In Western New York, we live on a border between the United States and Canada. This means Canadian flags often fly in our area, and if you are stuck with Canadian money you can use it at some local vendors. We often do not recognize how very much we are influenced by our neighboring country. Last Sunday, a day after Canada Day and two days before July Fourth, I visited the Holloway Memorial Chapel to lead services. Holloway Memorial Chapel is located in Ridgeway, Ontario, just over the Peace Bridge, and is made up of both Canadian and American members. While it is impossible to distinguish between the two different groups, on this particular Sunday we had a little test in the form of our respective national anthems. As the choir led “O Canada” and then “The Star-Spangled Banner” I could look around the room and see who was singing each song. There was something beautiful in being there to see how very integrated our local populations are with another.

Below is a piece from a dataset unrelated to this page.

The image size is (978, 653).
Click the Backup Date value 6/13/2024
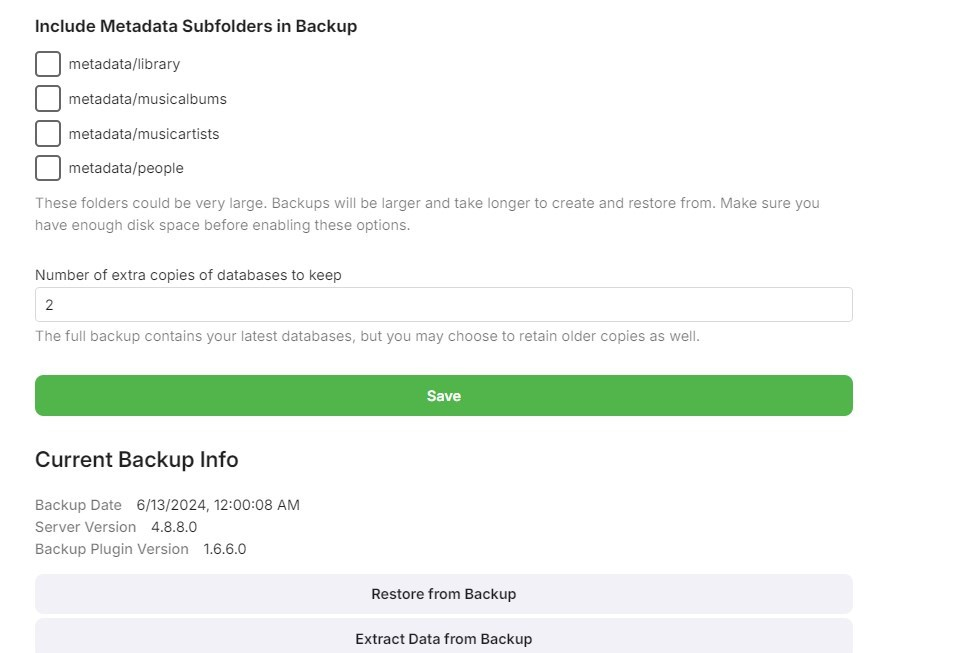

We often think of Canadian culture and American culture being alike, however there are many we are different, including the way we celebrate our national birthdays. While I saw many Canadian flags waving on that Sunday, and a few Happy Birthday Canada signs, it was nowhere near the level of patriotism shown in America, especially given that July 1st marked Canada’s 150th anniversary. Sometimes these differences can get in the way, and make us distrust one another. And, yet, sometimes, if we are really able to listen and understand one another’s distinct cultures, it makes both of us stronger. I think of the verses prior to the “Mah Tovu:” “As Balaam looked up and saw Israel encamped tribe by tribe, the spirit of God came upon him. Taking up his theme he said: These are the words of Balaam, the son of Beor, the words of a man whose eyes have been opened…” After my short stay in Canada my eyes too have been opened to better appreciate our unique place in Western New York, on the border of these two amazing, democratic and free nations.